My scooter slips. I skid into a crack on the pavement and veer sharply to the left. The man on a motorbike to my left narrowly avoids me and squeezes past, unfazed. The car behind us screeches to a halt, the driver’s palm glued to his horn. He doesn’t stop honking as I readjust the pedals on my scooter. He continues honking as I get back into street formation. He doesn’t stop honking, through we’re at a red light and traffic has halted to a standstill.
My morning commute is twenty-five minutes on an electric razor scooter, disobeying traffic laws, dodging bicycles, pedestrians, and families of five perched precariously on a single moped.
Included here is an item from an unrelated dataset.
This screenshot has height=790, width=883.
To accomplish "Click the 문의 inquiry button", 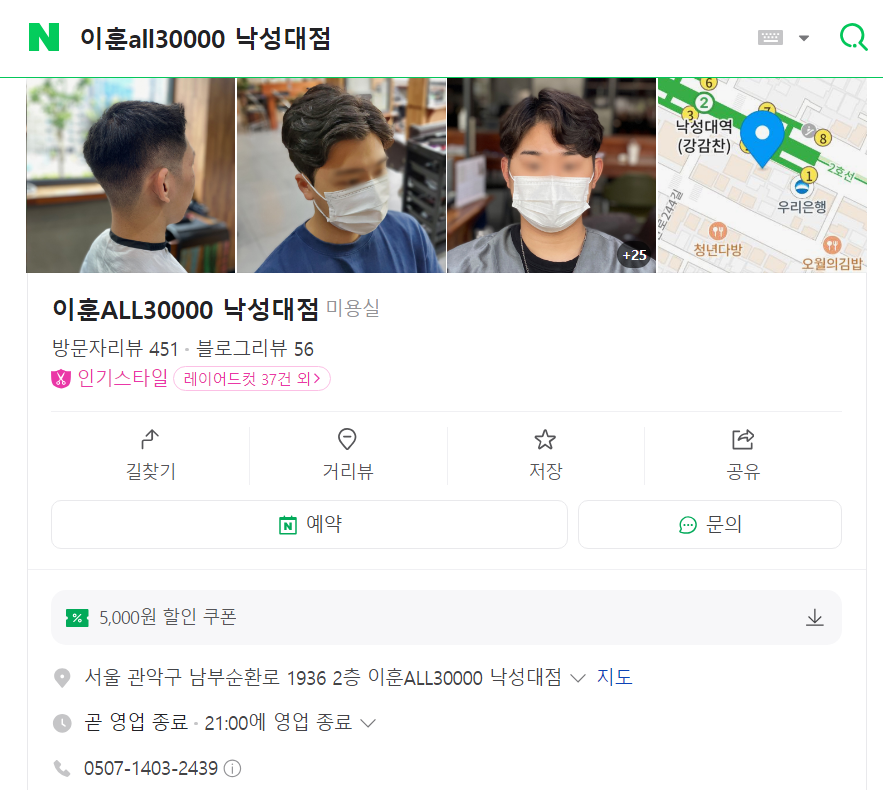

Shanghai is a city of almost 24 million people, yet China is a country where a red traffic light is merely a suggestion.
I’m on a Mobike, too low for my height and it feels like I am driving the bicycle equivalent of a clown car. The left brake tugs against me and gives out and I am flying forward, turning left down the wrong way of a street because there are no cars. It’s only ten minutes to get to work up Xiangyang road, until I cross the elevated roads and bike into a narrow alleyway. I walk my bike through the steam of 10am noodles and the workers who eat them, the middle-aged woman huffs at me, but I give her a sheepish grin. She understands that there is méiyoŭ bànfǎ.
On Fridays and Saturdays, the elevated highways light up a blinding blue-neon.